* [Extracted data]:
****
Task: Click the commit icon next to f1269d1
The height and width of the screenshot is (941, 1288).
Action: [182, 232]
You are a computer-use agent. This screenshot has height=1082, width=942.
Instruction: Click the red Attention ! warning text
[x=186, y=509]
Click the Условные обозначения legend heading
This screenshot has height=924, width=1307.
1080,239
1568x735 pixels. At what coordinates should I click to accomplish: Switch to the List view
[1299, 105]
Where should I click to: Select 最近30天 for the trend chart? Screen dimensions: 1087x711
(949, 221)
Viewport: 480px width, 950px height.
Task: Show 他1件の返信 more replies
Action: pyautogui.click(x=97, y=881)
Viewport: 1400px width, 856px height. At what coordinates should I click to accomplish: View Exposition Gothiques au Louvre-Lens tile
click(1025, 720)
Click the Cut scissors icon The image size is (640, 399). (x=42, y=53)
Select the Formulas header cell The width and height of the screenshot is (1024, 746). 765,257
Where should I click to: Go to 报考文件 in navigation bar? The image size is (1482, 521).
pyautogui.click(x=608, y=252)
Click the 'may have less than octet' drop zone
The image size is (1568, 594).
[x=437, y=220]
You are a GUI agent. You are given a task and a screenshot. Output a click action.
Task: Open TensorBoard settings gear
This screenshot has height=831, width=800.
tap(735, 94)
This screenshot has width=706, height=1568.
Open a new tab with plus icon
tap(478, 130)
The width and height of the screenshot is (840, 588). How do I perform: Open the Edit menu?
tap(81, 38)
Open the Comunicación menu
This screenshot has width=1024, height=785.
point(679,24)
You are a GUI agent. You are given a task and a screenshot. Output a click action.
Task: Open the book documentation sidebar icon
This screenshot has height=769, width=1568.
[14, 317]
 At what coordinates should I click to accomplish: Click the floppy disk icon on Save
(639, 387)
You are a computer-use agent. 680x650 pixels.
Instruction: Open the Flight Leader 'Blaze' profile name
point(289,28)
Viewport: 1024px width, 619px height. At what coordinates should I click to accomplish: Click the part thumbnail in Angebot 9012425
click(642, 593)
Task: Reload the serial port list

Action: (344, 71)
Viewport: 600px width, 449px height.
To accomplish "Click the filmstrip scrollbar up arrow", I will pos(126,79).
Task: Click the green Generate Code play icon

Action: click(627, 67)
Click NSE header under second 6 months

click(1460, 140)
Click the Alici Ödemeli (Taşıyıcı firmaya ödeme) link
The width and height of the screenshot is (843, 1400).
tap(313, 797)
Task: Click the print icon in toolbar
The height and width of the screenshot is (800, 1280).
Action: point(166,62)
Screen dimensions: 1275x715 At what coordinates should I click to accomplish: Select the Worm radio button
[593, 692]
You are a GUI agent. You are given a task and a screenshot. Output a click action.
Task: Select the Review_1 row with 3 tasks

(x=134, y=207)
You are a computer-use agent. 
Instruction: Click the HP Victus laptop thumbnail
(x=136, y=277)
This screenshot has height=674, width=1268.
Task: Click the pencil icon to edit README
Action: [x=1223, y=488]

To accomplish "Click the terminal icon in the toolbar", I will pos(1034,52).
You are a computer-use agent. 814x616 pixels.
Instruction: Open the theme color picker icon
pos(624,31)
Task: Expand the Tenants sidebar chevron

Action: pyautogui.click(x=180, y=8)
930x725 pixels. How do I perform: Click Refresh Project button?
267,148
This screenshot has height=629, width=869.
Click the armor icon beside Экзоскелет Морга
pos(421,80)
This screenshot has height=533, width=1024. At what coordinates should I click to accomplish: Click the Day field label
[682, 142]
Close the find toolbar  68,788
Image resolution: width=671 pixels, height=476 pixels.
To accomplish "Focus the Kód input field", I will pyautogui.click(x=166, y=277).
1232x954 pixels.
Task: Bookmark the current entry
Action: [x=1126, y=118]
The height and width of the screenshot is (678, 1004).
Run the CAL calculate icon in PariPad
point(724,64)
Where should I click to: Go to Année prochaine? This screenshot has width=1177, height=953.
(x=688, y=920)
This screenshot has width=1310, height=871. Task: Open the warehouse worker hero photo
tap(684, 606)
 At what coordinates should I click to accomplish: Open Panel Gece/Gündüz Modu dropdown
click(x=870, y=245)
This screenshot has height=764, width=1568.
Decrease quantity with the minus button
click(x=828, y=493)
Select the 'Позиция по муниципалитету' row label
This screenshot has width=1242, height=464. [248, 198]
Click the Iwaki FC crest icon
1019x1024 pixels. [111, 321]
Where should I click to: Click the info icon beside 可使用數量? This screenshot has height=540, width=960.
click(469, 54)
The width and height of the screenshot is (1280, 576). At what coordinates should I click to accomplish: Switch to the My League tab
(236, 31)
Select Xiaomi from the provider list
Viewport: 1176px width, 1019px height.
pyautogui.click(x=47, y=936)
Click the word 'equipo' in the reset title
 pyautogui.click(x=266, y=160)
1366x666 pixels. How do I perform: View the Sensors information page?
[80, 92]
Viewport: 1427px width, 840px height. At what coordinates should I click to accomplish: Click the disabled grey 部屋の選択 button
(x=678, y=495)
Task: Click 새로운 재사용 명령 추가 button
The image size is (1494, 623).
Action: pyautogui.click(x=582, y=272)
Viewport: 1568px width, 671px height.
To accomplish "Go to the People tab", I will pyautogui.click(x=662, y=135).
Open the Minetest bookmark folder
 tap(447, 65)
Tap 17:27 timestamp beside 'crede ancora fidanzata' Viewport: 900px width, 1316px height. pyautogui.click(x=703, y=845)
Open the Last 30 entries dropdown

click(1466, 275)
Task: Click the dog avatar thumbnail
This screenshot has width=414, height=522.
****
* [Exercise details]: Reproduce all of the entries above, line for line, without changing a single character.

* [The result]:
Task: Click the commit icon next to f1269d1
The height and width of the screenshot is (941, 1288).
Action: [182, 232]
You are a computer-use agent. This screenshot has height=1082, width=942.
Instruction: Click the red Attention ! warning text
[x=186, y=509]
Click the Условные обозначения legend heading
This screenshot has height=924, width=1307.
1080,239
1568x735 pixels. At what coordinates should I click to accomplish: Switch to the List view
[1299, 105]
Where should I click to: Select 最近30天 for the trend chart? Screen dimensions: 1087x711
(949, 221)
Viewport: 480px width, 950px height.
Task: Show 他1件の返信 more replies
Action: pyautogui.click(x=97, y=881)
Viewport: 1400px width, 856px height. At what coordinates should I click to accomplish: View Exposition Gothiques au Louvre-Lens tile
click(1025, 720)
Click the Cut scissors icon The image size is (640, 399). (x=42, y=53)
Select the Formulas header cell The width and height of the screenshot is (1024, 746). 765,257
Where should I click to: Go to 报考文件 in navigation bar? The image size is (1482, 521).
pyautogui.click(x=608, y=252)
Click the 'may have less than octet' drop zone
The image size is (1568, 594).
[x=437, y=220]
You are a GUI agent. You are given a task and a screenshot. Output a click action.
Task: Open TensorBoard settings gear
This screenshot has height=831, width=800.
tap(735, 94)
This screenshot has width=706, height=1568.
Open a new tab with plus icon
tap(478, 130)
The width and height of the screenshot is (840, 588). How do I perform: Open the Edit menu?
tap(81, 38)
Open the Comunicación menu
This screenshot has width=1024, height=785.
point(679,24)
You are a GUI agent. You are given a task and a screenshot. Output a click action.
Task: Open the book documentation sidebar icon
This screenshot has height=769, width=1568.
[14, 317]
 At what coordinates should I click to accomplish: Click the floppy disk icon on Save
(639, 387)
You are a computer-use agent. 680x650 pixels.
Instruction: Open the Flight Leader 'Blaze' profile name
point(289,28)
Viewport: 1024px width, 619px height. At what coordinates should I click to accomplish: Click the part thumbnail in Angebot 9012425
click(642, 593)
Task: Reload the serial port list

Action: (344, 71)
Viewport: 600px width, 449px height.
To accomplish "Click the filmstrip scrollbar up arrow", I will pos(126,79).
Task: Click the green Generate Code play icon

Action: click(627, 67)
Click NSE header under second 6 months

click(1460, 140)
Click the Alici Ödemeli (Taşıyıcı firmaya ödeme) link
The width and height of the screenshot is (843, 1400).
tap(313, 797)
Task: Click the print icon in toolbar
The height and width of the screenshot is (800, 1280).
Action: point(166,62)
Screen dimensions: 1275x715 At what coordinates should I click to accomplish: Select the Worm radio button
[593, 692]
You are a GUI agent. You are given a task and a screenshot. Output a click action.
Task: Select the Review_1 row with 3 tasks

(x=134, y=207)
You are a computer-use agent. 
Instruction: Click the HP Victus laptop thumbnail
(x=136, y=277)
This screenshot has height=674, width=1268.
Task: Click the pencil icon to edit README
Action: [x=1223, y=488]

To accomplish "Click the terminal icon in the toolbar", I will pos(1034,52).
You are a computer-use agent. 814x616 pixels.
Instruction: Open the theme color picker icon
pos(624,31)
Task: Expand the Tenants sidebar chevron

Action: pyautogui.click(x=180, y=8)
930x725 pixels. How do I perform: Click Refresh Project button?
267,148
This screenshot has height=629, width=869.
Click the armor icon beside Экзоскелет Морга
pos(421,80)
This screenshot has height=533, width=1024. At what coordinates should I click to accomplish: Click the Day field label
[682, 142]
Close the find toolbar  68,788
Image resolution: width=671 pixels, height=476 pixels.
To accomplish "Focus the Kód input field", I will pyautogui.click(x=166, y=277).
1232x954 pixels.
Task: Bookmark the current entry
Action: [x=1126, y=118]
The height and width of the screenshot is (678, 1004).
Run the CAL calculate icon in PariPad
point(724,64)
Where should I click to: Go to Année prochaine? This screenshot has width=1177, height=953.
(x=688, y=920)
This screenshot has width=1310, height=871. Task: Open the warehouse worker hero photo
tap(684, 606)
 At what coordinates should I click to accomplish: Open Panel Gece/Gündüz Modu dropdown
click(x=870, y=245)
This screenshot has height=764, width=1568.
Decrease quantity with the minus button
click(x=828, y=493)
Select the 'Позиция по муниципалитету' row label
This screenshot has width=1242, height=464. [248, 198]
Click the Iwaki FC crest icon
1019x1024 pixels. [111, 321]
Where should I click to: Click the info icon beside 可使用數量? This screenshot has height=540, width=960.
click(469, 54)
The width and height of the screenshot is (1280, 576). At what coordinates should I click to accomplish: Switch to the My League tab
(236, 31)
Select Xiaomi from the provider list
Viewport: 1176px width, 1019px height.
pyautogui.click(x=47, y=936)
Click the word 'equipo' in the reset title
 pyautogui.click(x=266, y=160)
1366x666 pixels. How do I perform: View the Sensors information page?
[80, 92]
Viewport: 1427px width, 840px height. At what coordinates should I click to accomplish: Click the disabled grey 部屋の選択 button
(x=678, y=495)
Task: Click 새로운 재사용 명령 추가 button
The image size is (1494, 623).
Action: pyautogui.click(x=582, y=272)
Viewport: 1568px width, 671px height.
To accomplish "Go to the People tab", I will pyautogui.click(x=662, y=135).
Open the Minetest bookmark folder
 tap(447, 65)
Tap 17:27 timestamp beside 'crede ancora fidanzata' Viewport: 900px width, 1316px height. pyautogui.click(x=703, y=845)
Open the Last 30 entries dropdown

click(1466, 275)
Task: Click the dog avatar thumbnail
This screenshot has width=414, height=522.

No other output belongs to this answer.